======== Unbearbeitete Daten ========

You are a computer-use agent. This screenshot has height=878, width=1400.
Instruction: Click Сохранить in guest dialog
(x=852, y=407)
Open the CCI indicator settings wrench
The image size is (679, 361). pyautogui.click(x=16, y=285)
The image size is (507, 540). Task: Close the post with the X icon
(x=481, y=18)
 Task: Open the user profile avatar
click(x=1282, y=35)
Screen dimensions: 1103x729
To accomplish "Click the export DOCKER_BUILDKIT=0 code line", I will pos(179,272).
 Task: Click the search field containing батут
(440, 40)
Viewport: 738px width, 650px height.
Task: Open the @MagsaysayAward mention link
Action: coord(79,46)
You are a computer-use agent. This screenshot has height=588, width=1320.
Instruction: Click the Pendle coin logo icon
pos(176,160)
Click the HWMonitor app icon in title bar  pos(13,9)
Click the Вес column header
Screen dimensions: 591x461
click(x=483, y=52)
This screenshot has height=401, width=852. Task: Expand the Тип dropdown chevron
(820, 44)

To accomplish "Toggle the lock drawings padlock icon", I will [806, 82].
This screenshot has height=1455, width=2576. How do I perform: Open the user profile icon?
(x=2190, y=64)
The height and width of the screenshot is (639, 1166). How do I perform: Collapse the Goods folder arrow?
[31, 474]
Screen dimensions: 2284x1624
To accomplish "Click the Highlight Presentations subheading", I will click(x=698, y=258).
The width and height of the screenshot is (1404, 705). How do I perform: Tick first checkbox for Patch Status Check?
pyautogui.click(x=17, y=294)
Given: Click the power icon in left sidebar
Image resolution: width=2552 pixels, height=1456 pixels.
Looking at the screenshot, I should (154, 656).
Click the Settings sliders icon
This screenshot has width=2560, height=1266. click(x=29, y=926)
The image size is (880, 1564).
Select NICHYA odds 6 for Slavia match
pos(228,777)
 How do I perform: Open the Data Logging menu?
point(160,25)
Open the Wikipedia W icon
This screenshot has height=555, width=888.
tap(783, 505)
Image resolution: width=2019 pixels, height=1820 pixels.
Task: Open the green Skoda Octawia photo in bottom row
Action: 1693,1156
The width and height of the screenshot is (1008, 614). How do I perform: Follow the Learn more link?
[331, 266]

========

*Vorgegebenes Ziel*:
Schreibe die obigen Daten vollständig in eine nummerierte Liste um und lass dabei alle Leerzeilen weg.

*Lösung der Übung*:
1. You are a computer-use agent. This screenshot has height=878, width=1400.
2. Instruction: Click Сохранить in guest dialog
3. (x=852, y=407)
4. Open the CCI indicator settings wrench
5. The image size is (679, 361). pyautogui.click(x=16, y=285)
6. The image size is (507, 540). Task: Close the post with the X icon
7. (x=481, y=18)
8.  Task: Open the user profile avatar
9. click(x=1282, y=35)
10. Screen dimensions: 1103x729
11. To accomplish "Click the export DOCKER_BUILDKIT=0 code line", I will pos(179,272).
12.  Task: Click the search field containing батут
13. (440, 40)
14. Viewport: 738px width, 650px height.
15. Task: Open the @MagsaysayAward mention link
16. Action: coord(79,46)
17. You are a computer-use agent. This screenshot has height=588, width=1320.
18. Instruction: Click the Pendle coin logo icon
19. pos(176,160)
20. Click the HWMonitor app icon in title bar  pos(13,9)
21. Click the Вес column header
22. Screen dimensions: 591x461
23. click(x=483, y=52)
24. This screenshot has height=401, width=852. Task: Expand the Тип dropdown chevron
25. (820, 44)
26. To accomplish "Toggle the lock drawings padlock icon", I will [806, 82].
27. This screenshot has height=1455, width=2576. How do I perform: Open the user profile icon?
28. (x=2190, y=64)
29. The height and width of the screenshot is (639, 1166). How do I perform: Collapse the Goods folder arrow?
30. [31, 474]
31. Screen dimensions: 2284x1624
32. To accomplish "Click the Highlight Presentations subheading", I will click(x=698, y=258).
33. The width and height of the screenshot is (1404, 705). How do I perform: Tick first checkbox for Patch Status Check?
34. pyautogui.click(x=17, y=294)
35. Given: Click the power icon in left sidebar
36. Image resolution: width=2552 pixels, height=1456 pixels.
37. Looking at the screenshot, I should (154, 656).
38. Click the Settings sliders icon
39. This screenshot has width=2560, height=1266. click(x=29, y=926)
40. The image size is (880, 1564).
41. Select NICHYA odds 6 for Slavia match
42. pos(228,777)
43.  How do I perform: Open the Data Logging menu?
44. point(160,25)
45. Open the Wikipedia W icon
46. This screenshot has height=555, width=888.
47. tap(783, 505)
48. Image resolution: width=2019 pixels, height=1820 pixels.
49. Task: Open the green Skoda Octawia photo in bottom row
50. Action: 1693,1156
51. The width and height of the screenshot is (1008, 614). How do I perform: Follow the Learn more link?
52. [331, 266]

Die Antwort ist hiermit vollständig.